I am looking for a query that will return the value which is missing in the documents from the given list of values. For example, there is a country field in the documents with values USA, Dubai, Singapore, Japan. Now I want to tell elastic search that I am giving you the list of countries(USA, Dubai, Russia), you give me the output which tells Russia is not part of any document.
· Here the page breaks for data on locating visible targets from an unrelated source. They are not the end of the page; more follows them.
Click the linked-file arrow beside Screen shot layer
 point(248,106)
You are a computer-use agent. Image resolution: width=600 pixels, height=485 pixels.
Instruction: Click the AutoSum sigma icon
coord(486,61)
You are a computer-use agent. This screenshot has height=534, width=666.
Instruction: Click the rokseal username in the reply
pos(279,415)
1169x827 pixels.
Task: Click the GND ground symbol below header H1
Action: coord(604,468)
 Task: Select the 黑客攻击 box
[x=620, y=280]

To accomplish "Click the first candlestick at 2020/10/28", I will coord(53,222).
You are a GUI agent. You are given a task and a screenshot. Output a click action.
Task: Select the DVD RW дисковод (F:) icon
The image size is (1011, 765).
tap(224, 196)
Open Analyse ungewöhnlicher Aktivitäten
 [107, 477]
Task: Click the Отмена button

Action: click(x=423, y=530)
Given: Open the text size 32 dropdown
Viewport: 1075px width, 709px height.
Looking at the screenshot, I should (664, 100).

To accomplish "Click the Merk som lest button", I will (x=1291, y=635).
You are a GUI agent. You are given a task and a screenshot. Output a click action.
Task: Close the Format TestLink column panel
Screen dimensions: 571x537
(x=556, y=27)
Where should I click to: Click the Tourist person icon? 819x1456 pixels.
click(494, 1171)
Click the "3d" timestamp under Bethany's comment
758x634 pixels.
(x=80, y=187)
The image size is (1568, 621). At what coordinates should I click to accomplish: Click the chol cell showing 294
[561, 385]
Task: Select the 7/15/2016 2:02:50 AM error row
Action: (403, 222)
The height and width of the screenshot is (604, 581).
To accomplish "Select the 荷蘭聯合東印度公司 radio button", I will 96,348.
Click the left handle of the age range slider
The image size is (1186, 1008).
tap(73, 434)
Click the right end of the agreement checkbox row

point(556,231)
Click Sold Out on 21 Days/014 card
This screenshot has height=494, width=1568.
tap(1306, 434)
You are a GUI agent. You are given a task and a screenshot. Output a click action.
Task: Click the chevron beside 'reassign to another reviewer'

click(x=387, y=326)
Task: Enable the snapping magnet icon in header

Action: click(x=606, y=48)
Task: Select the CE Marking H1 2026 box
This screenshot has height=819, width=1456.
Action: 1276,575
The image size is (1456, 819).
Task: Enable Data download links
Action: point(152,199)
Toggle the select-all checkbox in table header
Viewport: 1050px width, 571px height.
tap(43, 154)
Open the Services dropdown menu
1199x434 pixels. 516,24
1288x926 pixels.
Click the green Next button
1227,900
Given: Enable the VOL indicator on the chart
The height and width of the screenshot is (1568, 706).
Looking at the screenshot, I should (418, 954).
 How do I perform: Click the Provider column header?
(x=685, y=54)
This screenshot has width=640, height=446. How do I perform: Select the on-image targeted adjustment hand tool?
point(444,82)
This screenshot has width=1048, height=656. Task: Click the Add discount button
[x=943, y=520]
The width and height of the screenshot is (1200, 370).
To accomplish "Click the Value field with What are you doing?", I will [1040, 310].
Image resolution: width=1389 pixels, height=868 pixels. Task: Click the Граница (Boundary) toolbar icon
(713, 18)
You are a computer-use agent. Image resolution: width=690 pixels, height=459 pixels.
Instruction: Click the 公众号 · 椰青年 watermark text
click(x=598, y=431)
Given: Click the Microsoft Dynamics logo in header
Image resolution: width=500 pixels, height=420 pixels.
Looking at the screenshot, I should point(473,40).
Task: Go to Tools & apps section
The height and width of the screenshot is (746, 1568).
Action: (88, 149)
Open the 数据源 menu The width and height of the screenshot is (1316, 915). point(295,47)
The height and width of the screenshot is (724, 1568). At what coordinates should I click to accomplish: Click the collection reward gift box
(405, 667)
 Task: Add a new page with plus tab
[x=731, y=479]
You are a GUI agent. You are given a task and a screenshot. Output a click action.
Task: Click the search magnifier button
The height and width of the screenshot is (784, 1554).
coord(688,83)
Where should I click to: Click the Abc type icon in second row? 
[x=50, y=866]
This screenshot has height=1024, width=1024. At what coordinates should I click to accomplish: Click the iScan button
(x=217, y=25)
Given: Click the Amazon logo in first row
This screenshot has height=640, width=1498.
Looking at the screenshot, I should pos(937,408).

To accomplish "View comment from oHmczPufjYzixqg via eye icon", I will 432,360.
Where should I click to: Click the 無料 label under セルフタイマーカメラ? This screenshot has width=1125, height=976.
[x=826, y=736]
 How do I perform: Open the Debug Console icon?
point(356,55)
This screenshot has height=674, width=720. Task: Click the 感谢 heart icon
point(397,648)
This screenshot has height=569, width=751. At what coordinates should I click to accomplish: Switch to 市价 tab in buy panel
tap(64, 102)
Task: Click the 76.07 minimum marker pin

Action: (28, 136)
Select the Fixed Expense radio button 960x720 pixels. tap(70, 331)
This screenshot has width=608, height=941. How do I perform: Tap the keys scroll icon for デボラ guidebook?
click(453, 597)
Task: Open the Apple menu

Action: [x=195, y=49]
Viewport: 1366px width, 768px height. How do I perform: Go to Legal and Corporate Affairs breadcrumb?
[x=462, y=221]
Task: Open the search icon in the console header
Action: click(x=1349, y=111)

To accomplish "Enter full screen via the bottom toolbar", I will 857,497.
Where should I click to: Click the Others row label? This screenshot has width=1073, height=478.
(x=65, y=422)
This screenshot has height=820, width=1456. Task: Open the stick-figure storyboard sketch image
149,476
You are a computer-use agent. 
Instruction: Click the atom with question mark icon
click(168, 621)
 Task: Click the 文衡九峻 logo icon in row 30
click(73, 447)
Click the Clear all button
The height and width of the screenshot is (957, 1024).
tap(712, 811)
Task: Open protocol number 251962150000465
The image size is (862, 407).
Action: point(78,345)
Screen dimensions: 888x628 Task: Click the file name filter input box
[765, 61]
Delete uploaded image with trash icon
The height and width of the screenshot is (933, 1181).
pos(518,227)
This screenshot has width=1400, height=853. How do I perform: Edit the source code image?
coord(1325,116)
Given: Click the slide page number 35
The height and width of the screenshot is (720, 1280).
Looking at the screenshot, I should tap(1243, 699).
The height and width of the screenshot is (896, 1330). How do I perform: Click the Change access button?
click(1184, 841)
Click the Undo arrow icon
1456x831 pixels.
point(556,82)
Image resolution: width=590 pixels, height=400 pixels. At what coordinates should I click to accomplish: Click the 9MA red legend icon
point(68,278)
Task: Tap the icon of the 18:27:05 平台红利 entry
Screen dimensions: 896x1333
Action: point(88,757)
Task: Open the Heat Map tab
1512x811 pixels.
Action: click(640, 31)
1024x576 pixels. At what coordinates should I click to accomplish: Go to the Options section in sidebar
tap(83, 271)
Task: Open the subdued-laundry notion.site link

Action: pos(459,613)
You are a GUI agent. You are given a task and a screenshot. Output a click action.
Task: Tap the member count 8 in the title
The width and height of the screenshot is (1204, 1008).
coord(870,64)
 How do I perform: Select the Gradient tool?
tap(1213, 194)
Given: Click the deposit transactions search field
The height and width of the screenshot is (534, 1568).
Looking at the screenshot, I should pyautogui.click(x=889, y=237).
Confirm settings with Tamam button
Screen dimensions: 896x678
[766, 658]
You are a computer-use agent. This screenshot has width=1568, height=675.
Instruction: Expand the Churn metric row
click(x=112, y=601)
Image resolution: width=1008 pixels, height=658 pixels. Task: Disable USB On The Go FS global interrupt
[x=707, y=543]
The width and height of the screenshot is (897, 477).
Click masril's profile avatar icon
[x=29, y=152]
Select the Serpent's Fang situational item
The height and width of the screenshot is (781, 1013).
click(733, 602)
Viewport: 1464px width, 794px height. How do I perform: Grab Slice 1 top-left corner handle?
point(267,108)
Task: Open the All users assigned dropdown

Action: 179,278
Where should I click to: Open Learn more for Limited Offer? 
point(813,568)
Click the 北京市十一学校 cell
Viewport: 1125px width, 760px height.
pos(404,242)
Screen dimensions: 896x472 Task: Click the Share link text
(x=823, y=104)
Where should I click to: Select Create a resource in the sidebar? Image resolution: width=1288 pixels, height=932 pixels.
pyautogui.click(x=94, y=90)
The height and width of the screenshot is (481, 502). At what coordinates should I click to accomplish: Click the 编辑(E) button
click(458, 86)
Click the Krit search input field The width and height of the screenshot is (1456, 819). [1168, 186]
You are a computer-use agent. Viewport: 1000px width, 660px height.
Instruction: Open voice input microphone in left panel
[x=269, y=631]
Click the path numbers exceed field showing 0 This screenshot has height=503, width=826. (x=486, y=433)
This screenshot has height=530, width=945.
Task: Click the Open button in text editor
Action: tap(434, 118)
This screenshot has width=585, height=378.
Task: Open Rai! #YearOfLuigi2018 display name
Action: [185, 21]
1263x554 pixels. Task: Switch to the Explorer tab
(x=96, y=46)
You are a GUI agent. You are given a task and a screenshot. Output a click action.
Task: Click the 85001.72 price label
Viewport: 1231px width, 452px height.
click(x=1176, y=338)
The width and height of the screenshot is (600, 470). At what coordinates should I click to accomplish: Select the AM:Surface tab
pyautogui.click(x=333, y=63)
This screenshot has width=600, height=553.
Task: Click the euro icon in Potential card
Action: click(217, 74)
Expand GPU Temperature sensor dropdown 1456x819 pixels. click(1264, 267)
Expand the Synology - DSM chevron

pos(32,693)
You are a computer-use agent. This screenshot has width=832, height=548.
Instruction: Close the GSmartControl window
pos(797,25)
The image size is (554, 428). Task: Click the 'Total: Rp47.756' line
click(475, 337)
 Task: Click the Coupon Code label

Is this possible?
1 Answers
You need to do a query like the one below that will only select documents with USA, Dubai and Russia and then aggregate the country
values.
{
"size": 0,
"query": {
"terms": {
"country": [
"USA",
"Dubai",
"Russia"
]
}
},
"aggs": {
"countries": {
"terms": {
"field": "country"
}
}
}
}
In the results, you're going to get buckets for all countries that are present (i.e. USA and Dubai) and no bucket for Russia.
You can then do a simple set arithmetics by subtracting the input array with the one you got from the aggregation results and you'll find what you need, i.e.:
[USA, Dubai, Russia] - [USA, Dubai] = [Russia]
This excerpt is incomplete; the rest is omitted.